__TASK__: Please output as a JSON list of strings the lines from the one with "6 steps to install" up to and including the last line of the records, one string per line, with blank lines omitted. Leave the pictures out of the list.

__PROVIDED MATERIAL__:
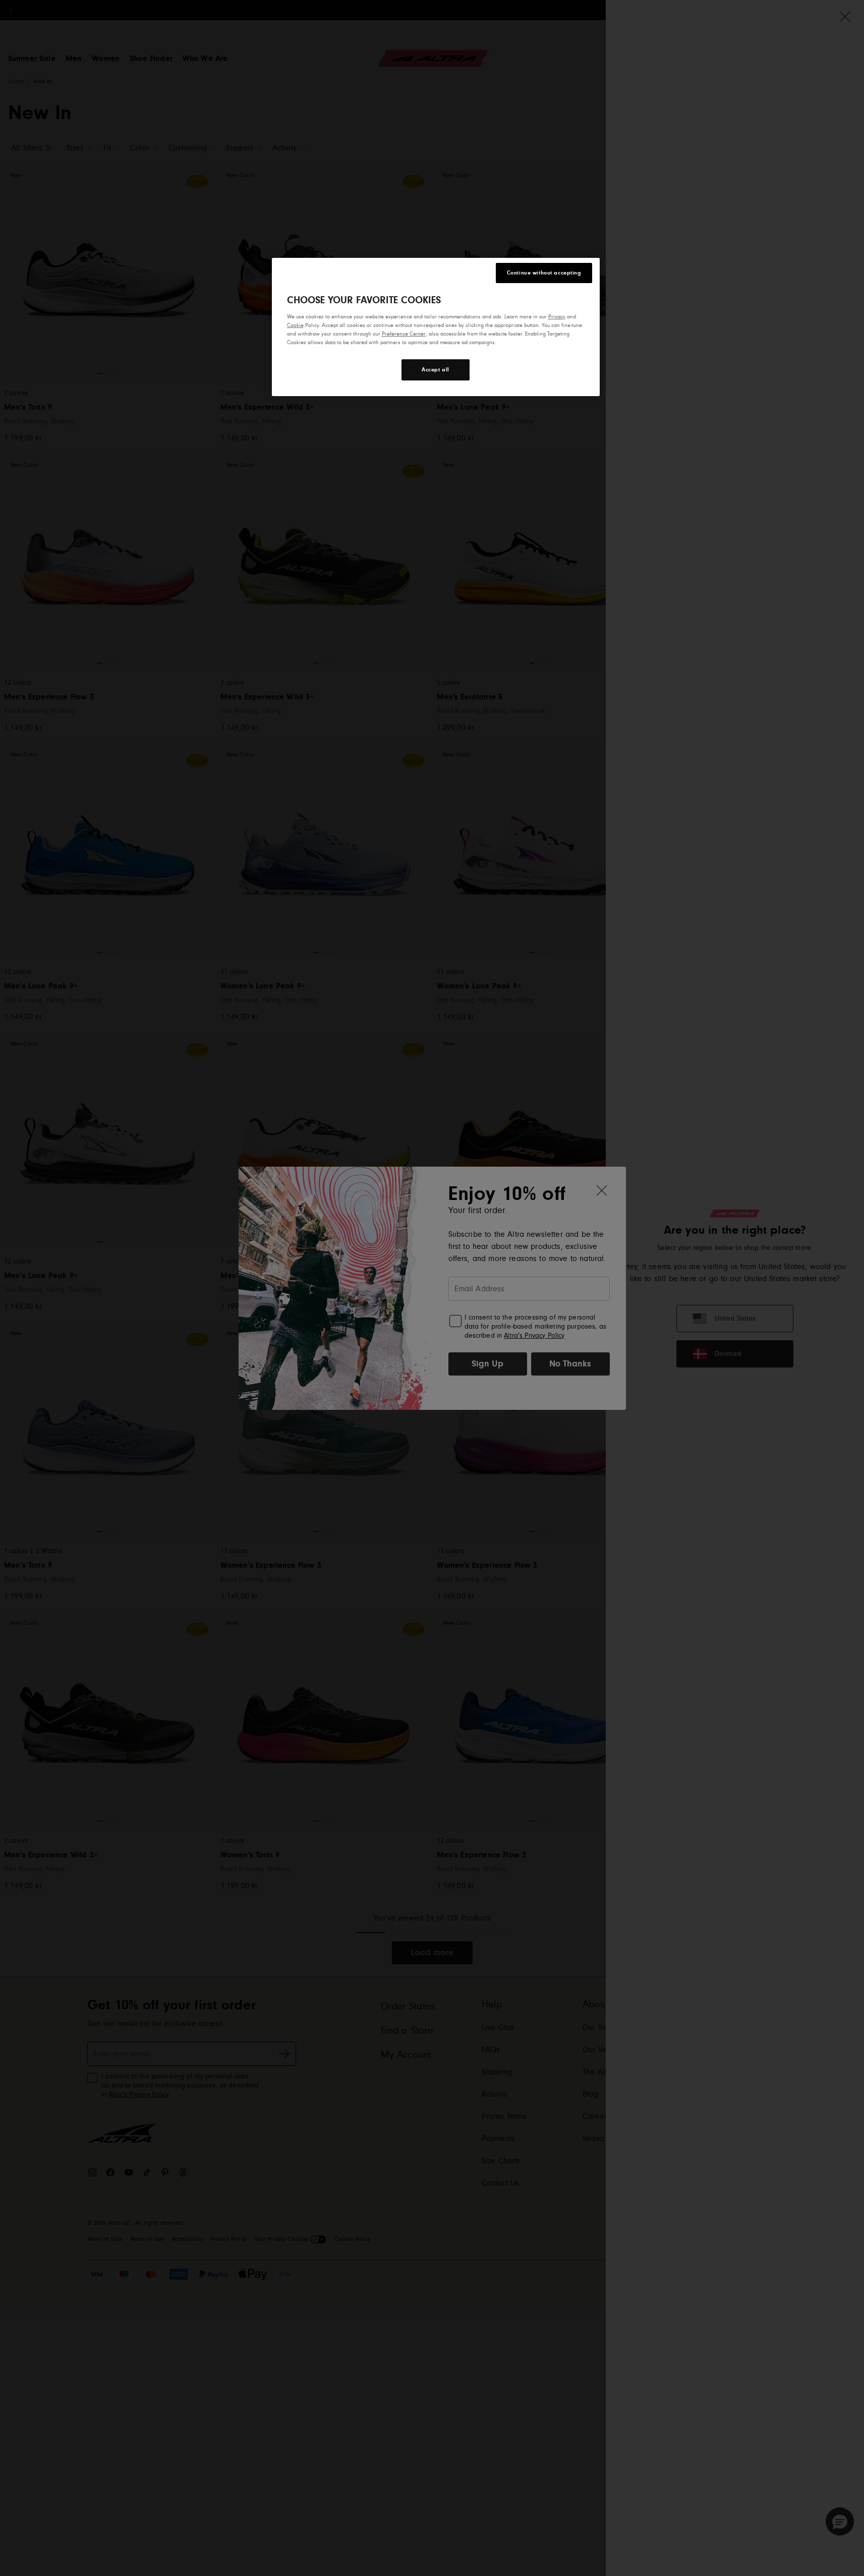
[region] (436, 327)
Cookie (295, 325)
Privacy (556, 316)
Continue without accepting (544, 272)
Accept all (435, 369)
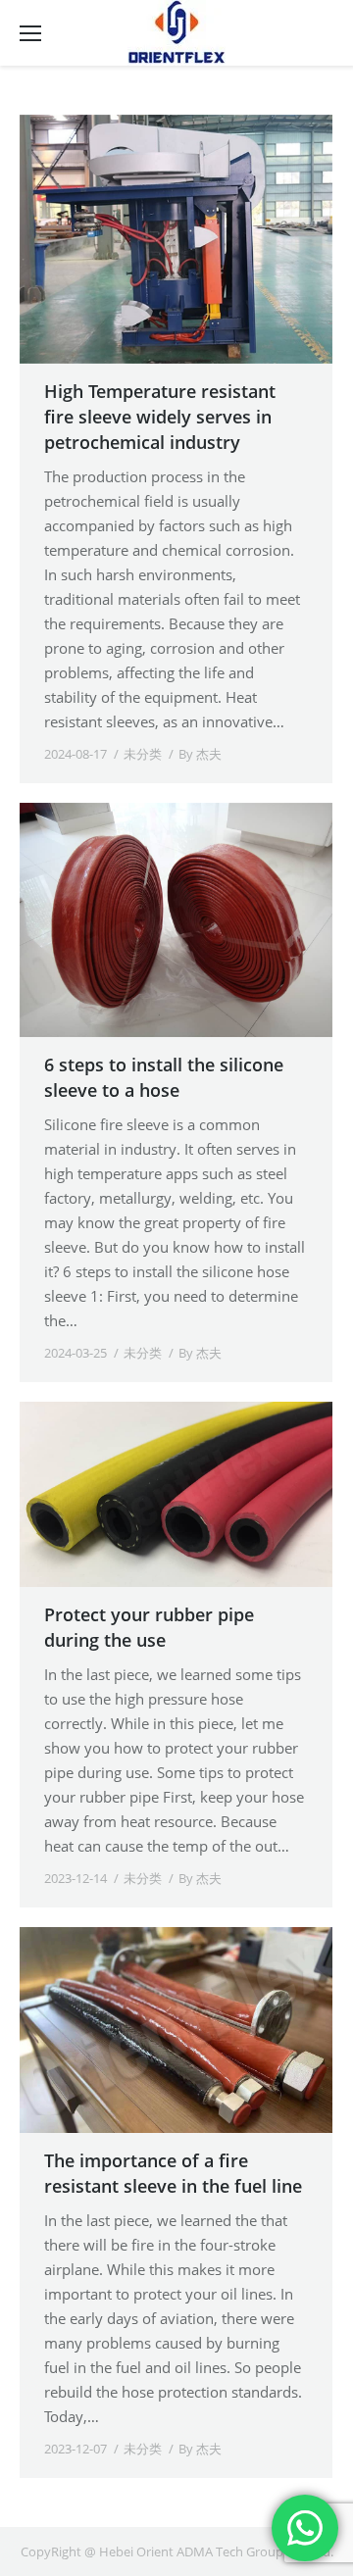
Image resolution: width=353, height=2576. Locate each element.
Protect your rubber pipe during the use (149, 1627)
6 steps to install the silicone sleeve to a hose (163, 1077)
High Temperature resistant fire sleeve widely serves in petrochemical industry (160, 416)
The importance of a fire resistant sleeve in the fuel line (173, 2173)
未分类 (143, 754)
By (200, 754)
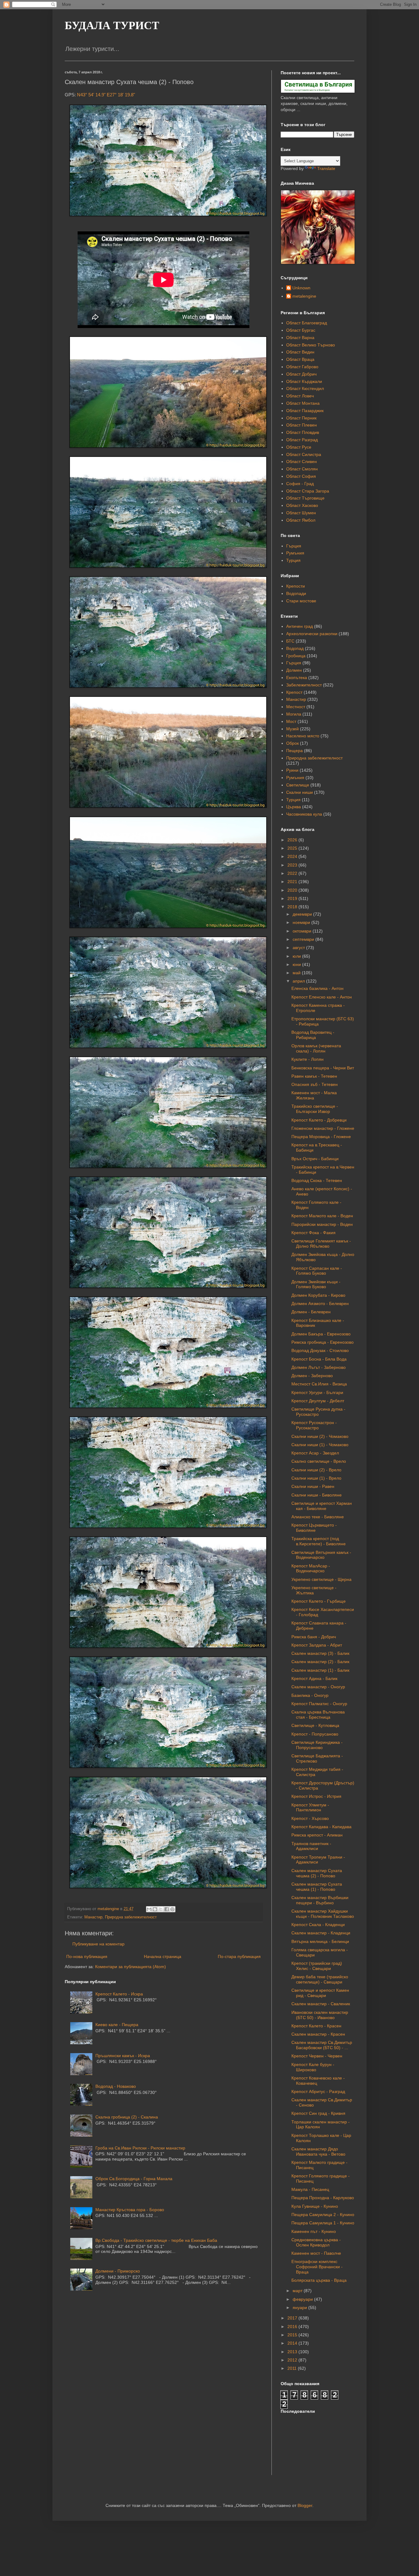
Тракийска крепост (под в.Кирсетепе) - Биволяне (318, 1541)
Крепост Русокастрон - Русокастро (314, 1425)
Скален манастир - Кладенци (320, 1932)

__OUTPUT FOR THIS EXERCISE__:
[
  "6 steps to install the silicone sleeve to a hose (163, 1077)",
  "High Temperature resistant fire sleeve widely serves in petrochemical industry (160, 416)",
  "The importance of a fire resistant sleeve in the fuel line (173, 2173)",
  "未分类 (143, 754)",
  "By (200, 754)",
  "Тракийска крепост (под в.Кирсетепе) - Биволяне (318, 1541)",
  "Крепост Русокастрон - Русокастро (314, 1425)",
  "Скален манастир - Кладенци (320, 1932)"
]